Somewhere around pages 35-45 of the General Discussion thread [on the Dave Cullen site] an astute poster mentions that the image of a full moon invokes union with a faithful lover and/or friend either in close proximity or from a distance, where both regard the same moon.
Originally I had assumed that the shots of the moon in BBM were a remnant of the line in the short story, much discussed on this board, where Ennis feels like "pawing the white out of the moon". But of course if the Das Lied reference holds up, the image assumes a further layer of significance.
I've come across that idea of two people regarding the same moon only once before, in Elizabeth Jolley's novel "My Father's Moon", but evidently it's had wider currency than that. It's certainly a very powerful reading of that image.
Several other things struck me about the passage from Das Lied that I quoted: the mention of the horseman, the farewell, and the wish (like Jack's) for a final resting-place in the mountains.
I haven't looked at the Dave Cullen site for a while. It sounds like it would be worth spending some time there.
Re: Jack and Ennis - Lake Scene and a Unique Camera Move
by - naun (Mon Jan 2 2006 16:41:07 )
A couple more thoughts on the "sea-change" theory:
1] She's pledging her love to another man who, she assures Ennis, loves her in return. Contrast that with Ennis's incessant inability to ever openly pledge the same to Jack.
[I get teary at the thought that this is the first time we EVER hear Ennis speak the word 'love' in the film.
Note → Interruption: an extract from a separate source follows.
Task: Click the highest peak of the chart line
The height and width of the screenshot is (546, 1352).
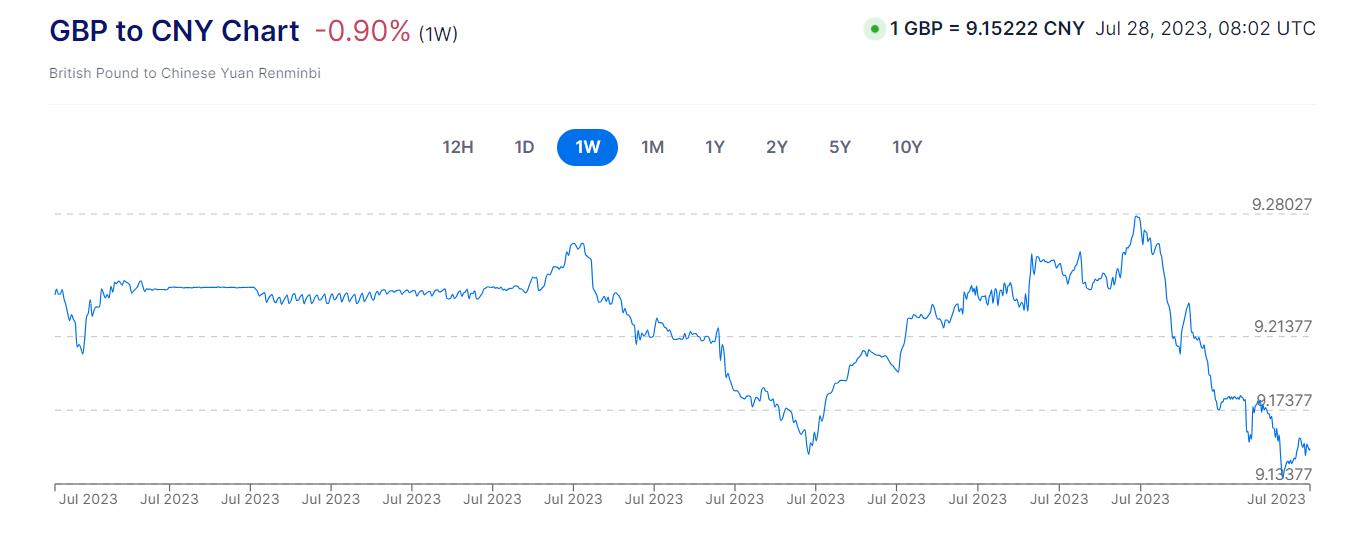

The only other character to verbalize it is Cassie with - "Ennis, girls don't fall in love with fun."]
Locksley_Hall made what struck me (and others) as an inspired observation in another thread when she likened Ennis' "I swear", in the light of the Alma Jr scene, to a marriage vow. That would be the biggest change of all.
2] Ennis, after his initial 'humming and hawing' and starting to give one of his habitual reticent excuses as to why he won't be able to attend her wedding, demonstratively relents and toasts her.
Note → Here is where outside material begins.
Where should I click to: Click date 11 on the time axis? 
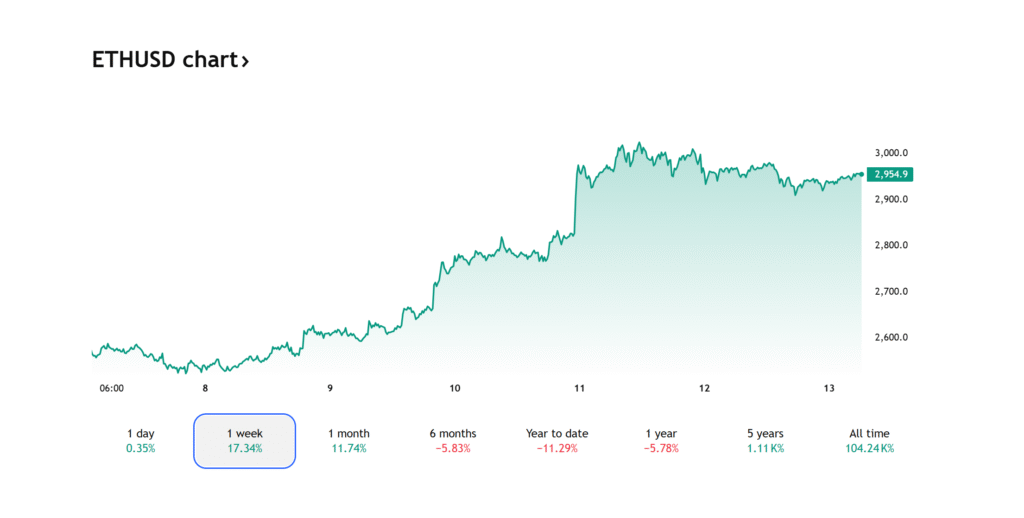click(579, 388)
In all the other scenes his excuses are about work commitments. Here he says, astonishingly for him, "They'll have to find themselves another cowboy".
I'm no optimist by nature, but I would dearly like to find positive connotations in the closing scenes of this film.
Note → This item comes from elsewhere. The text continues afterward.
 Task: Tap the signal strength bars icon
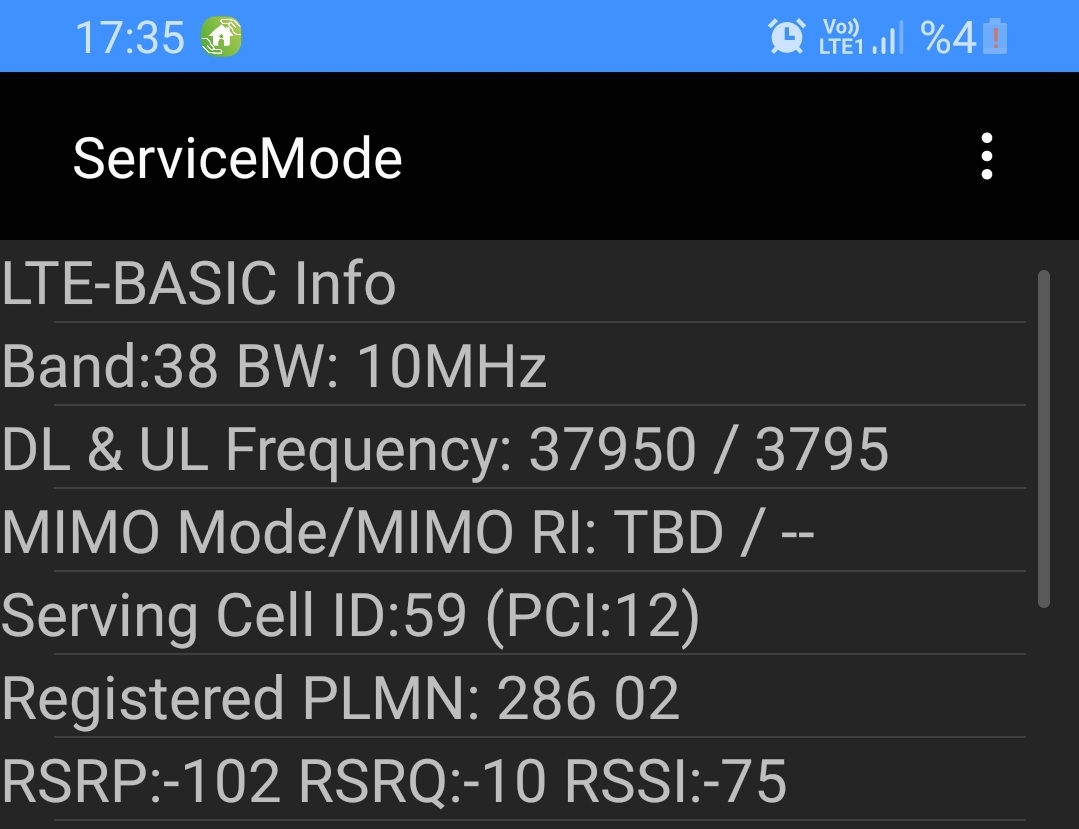point(888,37)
Re: Jack and Ennis - Lake Scene and a Unique Camera Move
by - CaseyCornelius (Mon Jan 2 2006 20:07:48 )
nene2:
If you're a fan of the closet shot, check out the extensive Deliberate Classical References thread where a number of posters have had pertinent, perceptive observations and interpretations of that scene.
Re: Jack and Ennis - Lake Scene and a Unique Camera Move
by - CaseyCornelius (Mon Jan 2 2006 21:31:34 )
UPDATED Mon Jan 2 2006 21:33:21
naun:
Wonderful your suggesting an auto-biographical intent and a hommage to Lee's father in that final shot. I'd read that quote from Proulx, but hadn't considered that Lee might have integrated his grief in the process of making the film in some tangible form.
Of course you're not getting carried away. Who cares if it's a 'stretch'. This whole thread is such and it's inspiring to banter and juggle such thoughts.
To quote Risely in Merchant/Ivory's 'Maurice' [I don't believe the line is from E.M. Forster's novel.] --"Talk, Talk, Talk. Only by talking will we caper upon the summit."
And thanks for bringing to mind the corn fields of Illinois. I'm Canadian, but did graduate work at Urbana-Champaign in the mid-1980s. I was mindful that Lee had studied Theater there, but had not considered that singular landscape as applicable to the film - possibly because I know it was shot within an hour's drive of where I now live.
Re: Jack and Ennis - Lake Scene and a Unique Camera Move
by - Ellemeno (Mon Jan 2 2006 22:17:24 )
Thank you. Because I had read this thread, I was able to observe and appreciate the camera angles when I saw it for a second time tonight. I was also able to wow the people in front of me by telling them about them. I was clear with them that these were not my own original insights.